(Beginning of Dataset content)

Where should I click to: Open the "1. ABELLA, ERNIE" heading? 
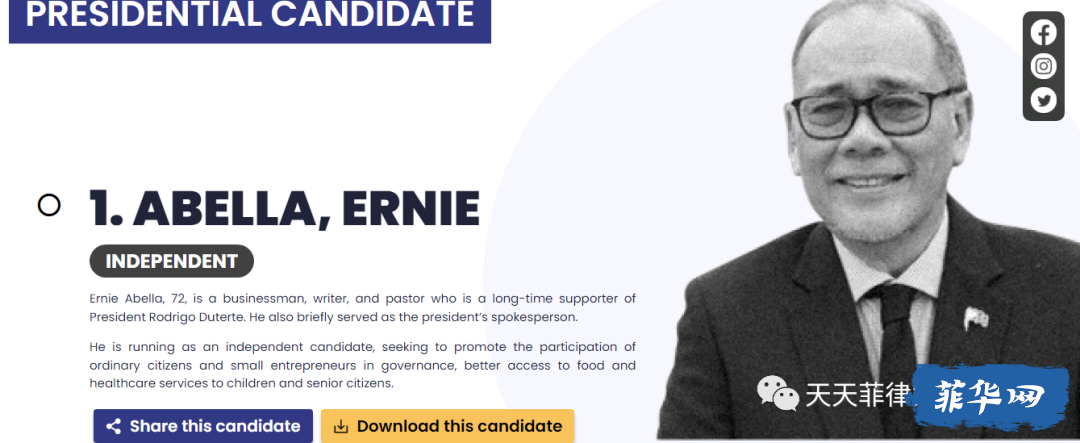[284, 207]
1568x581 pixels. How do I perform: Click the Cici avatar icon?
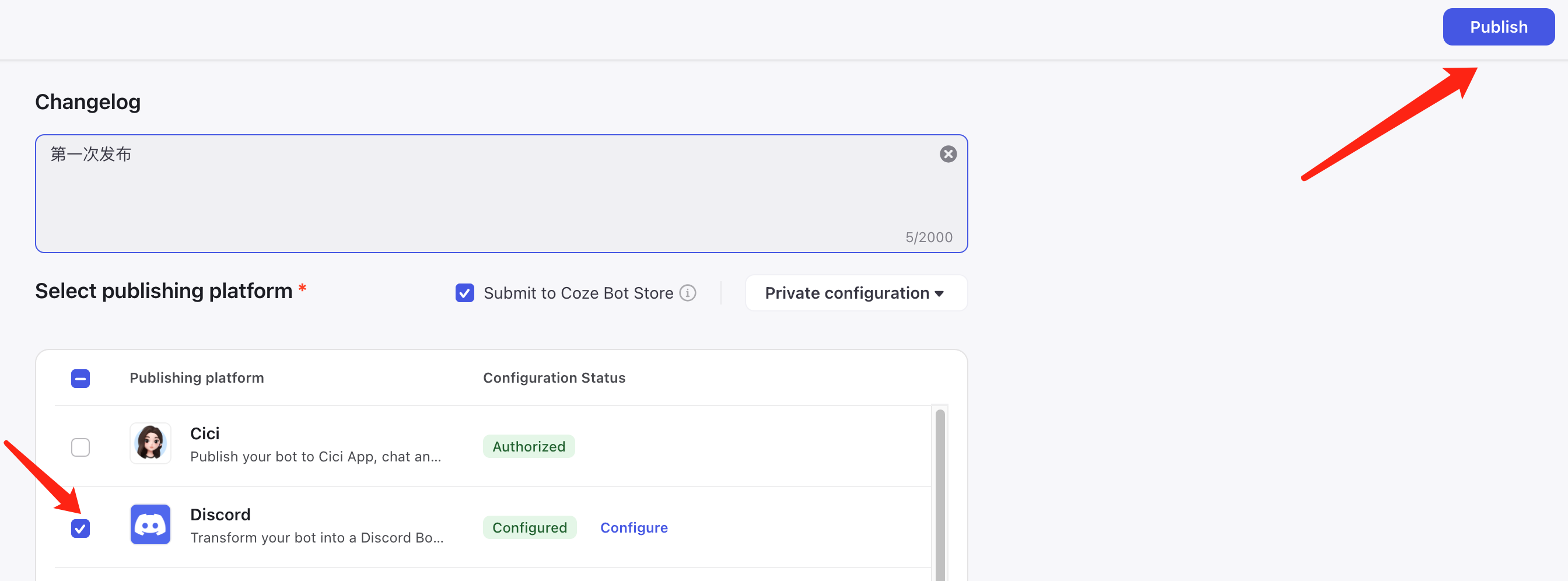pos(150,443)
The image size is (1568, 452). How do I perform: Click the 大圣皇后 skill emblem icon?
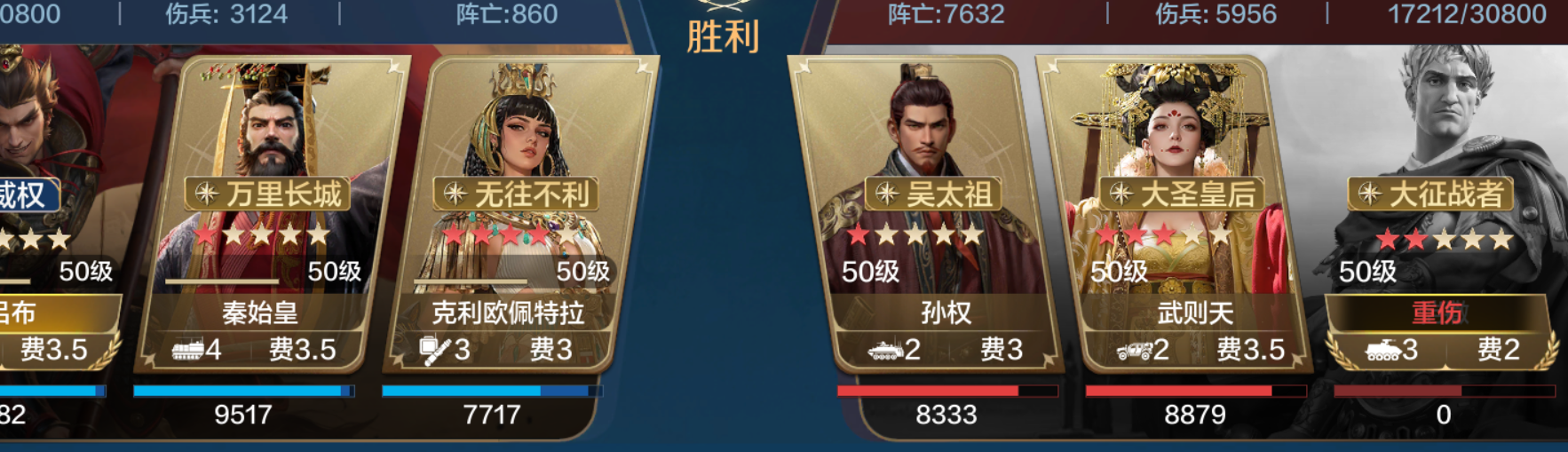(1121, 194)
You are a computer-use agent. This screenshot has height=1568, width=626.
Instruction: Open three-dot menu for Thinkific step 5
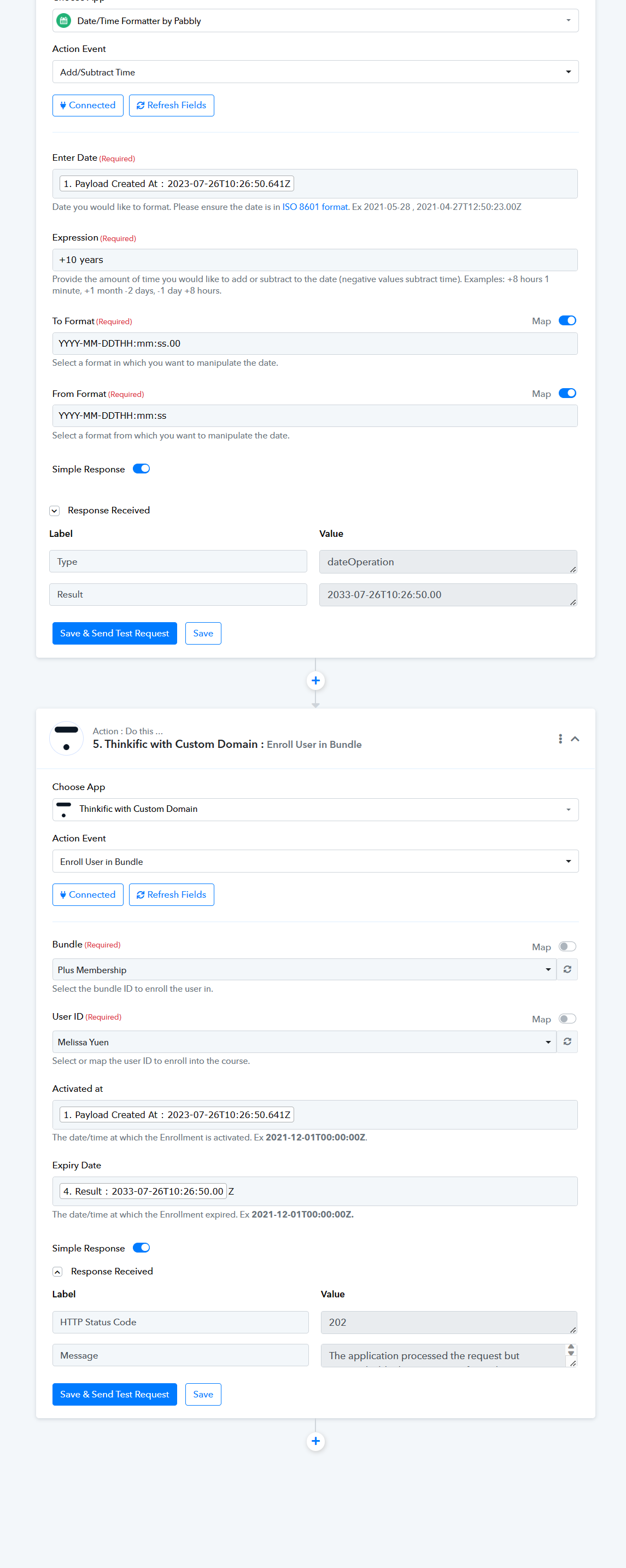pyautogui.click(x=560, y=738)
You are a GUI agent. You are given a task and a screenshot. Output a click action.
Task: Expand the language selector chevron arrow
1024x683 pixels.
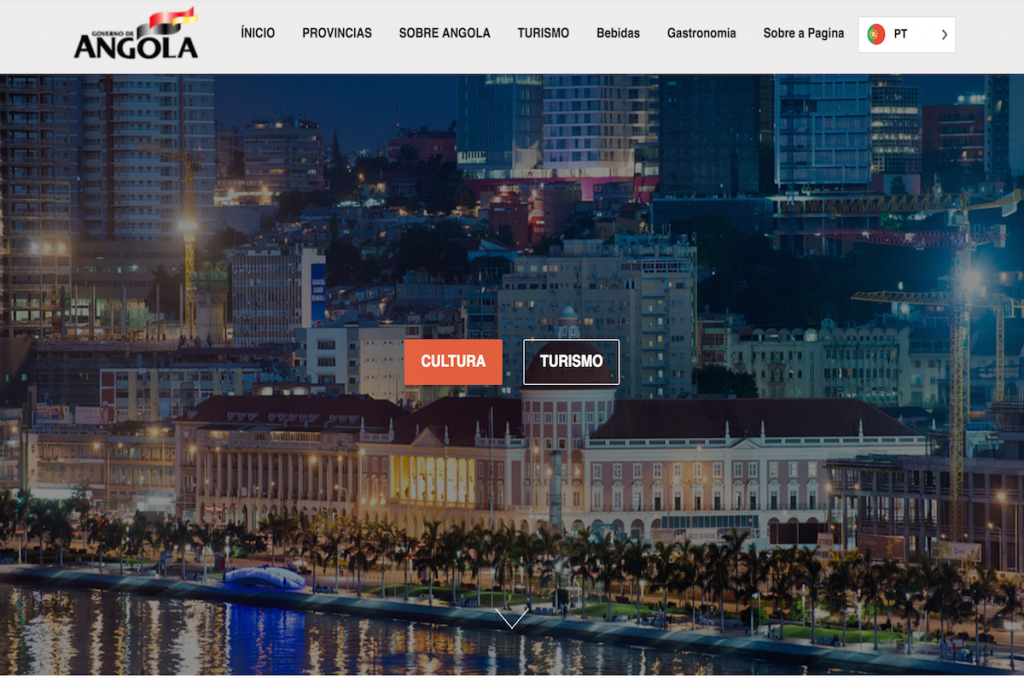pos(944,34)
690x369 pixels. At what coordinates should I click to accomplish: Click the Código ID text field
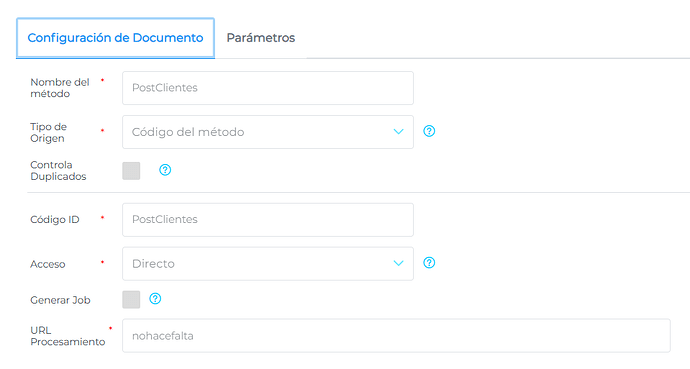pos(268,219)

(End of Dataset content)

== Your assignment ==
Apart from the pictures, every line above must be printed exactly.

== Response area ==
Where should I click to: Open the "1. ABELLA, ERNIE" heading? 
[284, 207]
1568x581 pixels. How do I perform: Click the Cici avatar icon?
pos(150,443)
The image size is (1568, 452). How do I perform: Click the 大圣皇后 skill emblem icon?
(1121, 194)
You are a computer-use agent. This screenshot has height=1568, width=626.
Instruction: Open three-dot menu for Thinkific step 5
pyautogui.click(x=560, y=738)
You are a GUI agent. You are given a task and a screenshot. Output a click action.
Task: Expand the language selector chevron arrow
1024x683 pixels.
pos(944,34)
690x369 pixels. At what coordinates should I click to accomplish: Click the Código ID text field
pos(268,219)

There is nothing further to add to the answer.